[Material supplied]
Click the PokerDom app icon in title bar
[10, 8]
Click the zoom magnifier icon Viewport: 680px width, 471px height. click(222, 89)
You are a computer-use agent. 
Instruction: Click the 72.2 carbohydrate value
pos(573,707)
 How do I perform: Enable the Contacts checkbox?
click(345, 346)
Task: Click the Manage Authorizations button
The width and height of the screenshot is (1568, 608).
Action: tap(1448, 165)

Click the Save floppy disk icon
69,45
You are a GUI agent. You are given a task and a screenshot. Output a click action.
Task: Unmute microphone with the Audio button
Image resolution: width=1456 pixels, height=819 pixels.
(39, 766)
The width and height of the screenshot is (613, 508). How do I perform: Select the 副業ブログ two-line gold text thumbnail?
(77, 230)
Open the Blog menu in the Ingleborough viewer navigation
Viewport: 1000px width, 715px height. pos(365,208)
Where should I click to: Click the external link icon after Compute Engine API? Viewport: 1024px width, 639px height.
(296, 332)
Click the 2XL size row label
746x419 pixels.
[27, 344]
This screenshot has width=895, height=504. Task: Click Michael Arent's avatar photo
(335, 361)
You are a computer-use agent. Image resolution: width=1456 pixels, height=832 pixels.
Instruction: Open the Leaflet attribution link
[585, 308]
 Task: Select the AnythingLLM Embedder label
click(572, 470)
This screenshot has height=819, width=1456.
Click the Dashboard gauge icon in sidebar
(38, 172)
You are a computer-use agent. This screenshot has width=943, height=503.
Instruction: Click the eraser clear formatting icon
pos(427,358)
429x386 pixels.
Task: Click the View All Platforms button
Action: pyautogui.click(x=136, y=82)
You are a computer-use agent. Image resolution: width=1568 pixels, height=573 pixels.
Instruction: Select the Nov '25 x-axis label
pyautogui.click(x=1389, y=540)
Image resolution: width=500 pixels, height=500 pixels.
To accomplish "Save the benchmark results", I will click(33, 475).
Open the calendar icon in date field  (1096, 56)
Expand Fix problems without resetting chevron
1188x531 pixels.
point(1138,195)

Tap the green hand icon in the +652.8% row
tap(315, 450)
[/Material supplied]
**Exercise goal**
Find the lines in the records that contain the word "agent", then copy every one of them.

**Task result**
You are a computer-use agent. 
You are a GUI agent. You are given a task and a screenshot. Output a click action.
You are a computer-use agent. Image resolution: width=1456 pixels, height=832 pixels.
You are a computer-use agent. This screenshot has width=943, height=503.
You are a computer-use agent. Image resolution: width=1568 pixels, height=573 pixels.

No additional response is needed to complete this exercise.